If you think you have a contribution that could be made, please fill out this very short form (also embedded below) so that we can collect your input in an orderly fashion. Please also note if you would be willing to be interviewed for best practices and case studies. All information collected will be used only for background purposes. We will seek specific and explicit permission for any information we intent to publish or use publicly. And of course, you are very welcome to email me or my colleague Jon Cifuentes if you have any questions or suggestions.

3 thoughts on “Help with My New Report: Employee Engagement & Advocacy”

  1. Thanks for the post Charlene!

    That is striking that “only 13% of employees worldwide are actively engaged”.

    It would be interesting to see your suggestions on how we can increase employee engagement. Maybe the most important step is to scrutinize job fit first? If you hate your work – how can you be engaged?

  2. Highly interesting topic! A key element in reaching high levels of employee engagement is providing employees with development opportunities and enabling them to explore and realise their own potential. Around 74% of employees assume they do not use all of their capabilities while working, which shows that there is a lot more to give.

    What is the key reason behind this inability to draw out the employee’s full potential? There is a wealth of research to show that ineffective corporate training is one of the biggest contributing factors.

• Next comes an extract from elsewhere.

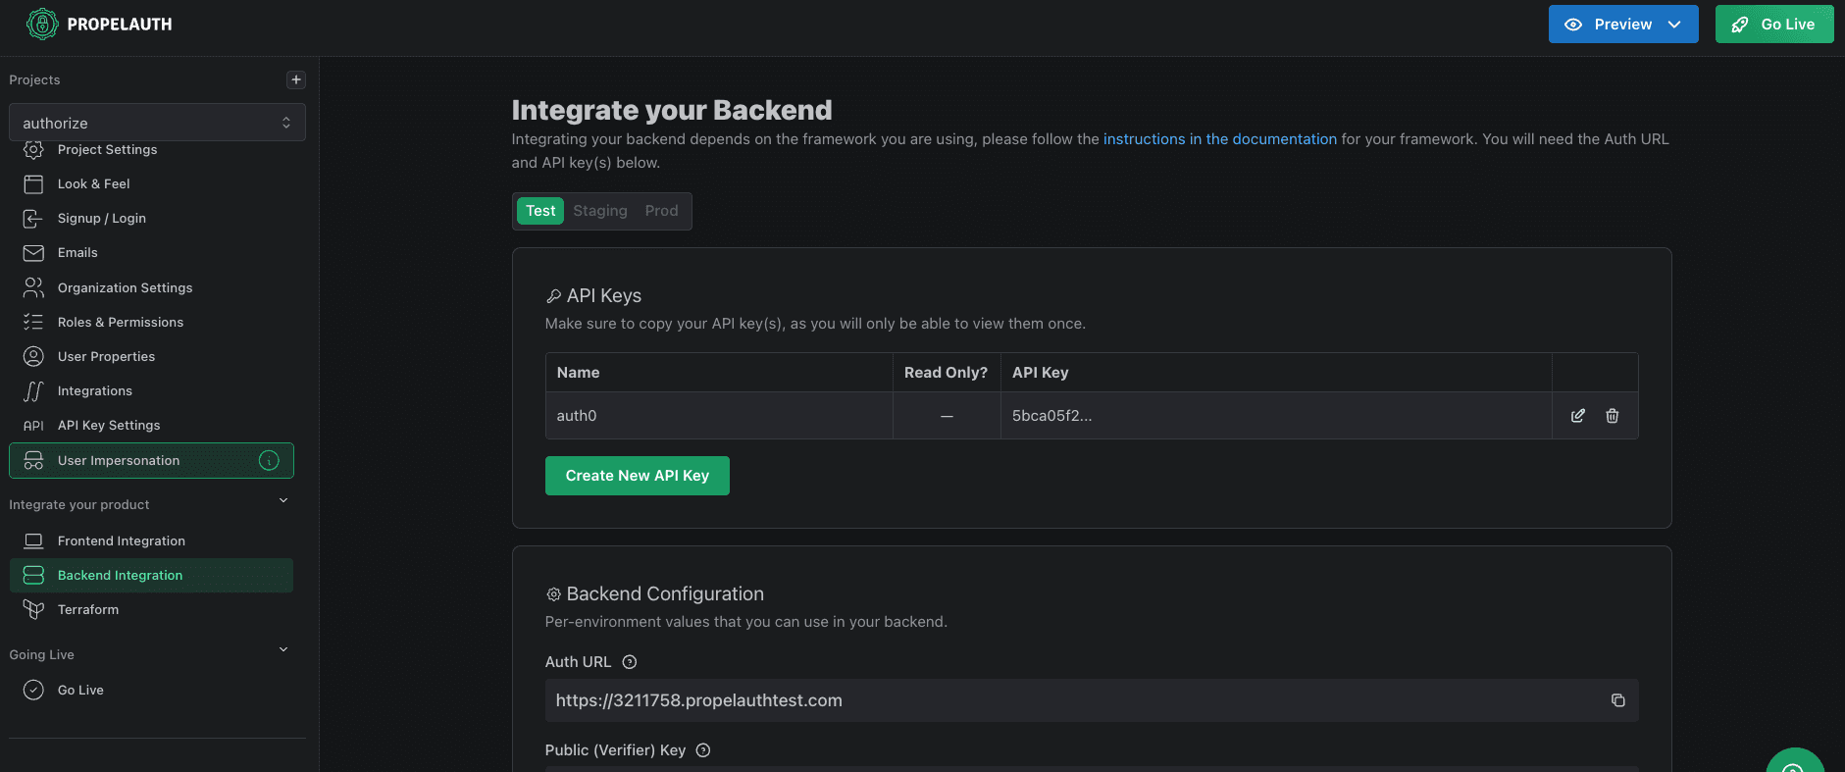
Task: Click the plus icon to add project
Action: coord(296,79)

    Corporate training is an area of expenditure that generally managers do not have a great deal of faith in, with just 38% of managers believing that their training courses are suitable and convenient for employees. 62% of managers felt that the lack of good onboarding and learning programs was the key issue.

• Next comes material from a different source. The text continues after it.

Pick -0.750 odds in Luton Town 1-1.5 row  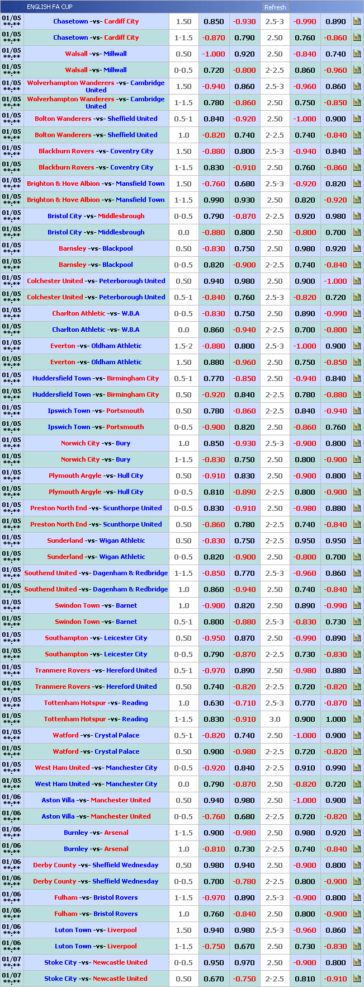(x=214, y=946)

    This poor onboarding experience for new employees often leads to them leaving the company within the first year of employment, with figures as high as 1 in 3 leaving within 12 months, at a cost equating to three frontline employee salaries.

    UK companies lose approximately £11 million per 1,000 employees each year due to ineffective training, so this is clearly a huge problem that requires a resolution. Selecting the best way to improve the effectiveness of training is not straightforward, as there are so many factors that must be considered. For example, the culture within the organisation must align to the learning methods and approaches.

    Another key consideration is that the learning must be implemented in such a way that links clearly to the overall objectives of the business and can be measured as such. Some types of training are easier to measure the success of than others, for example, if you are training on process improvements, you can measure pre-training and post-training metrics like the length of time the process takes.

    If the training is on the use of software for example, there must be a way to measure the impact of that training on the business. The metric again might be improvements in process length but there is a need to relate this to financial value to the business when working out the real return on investment.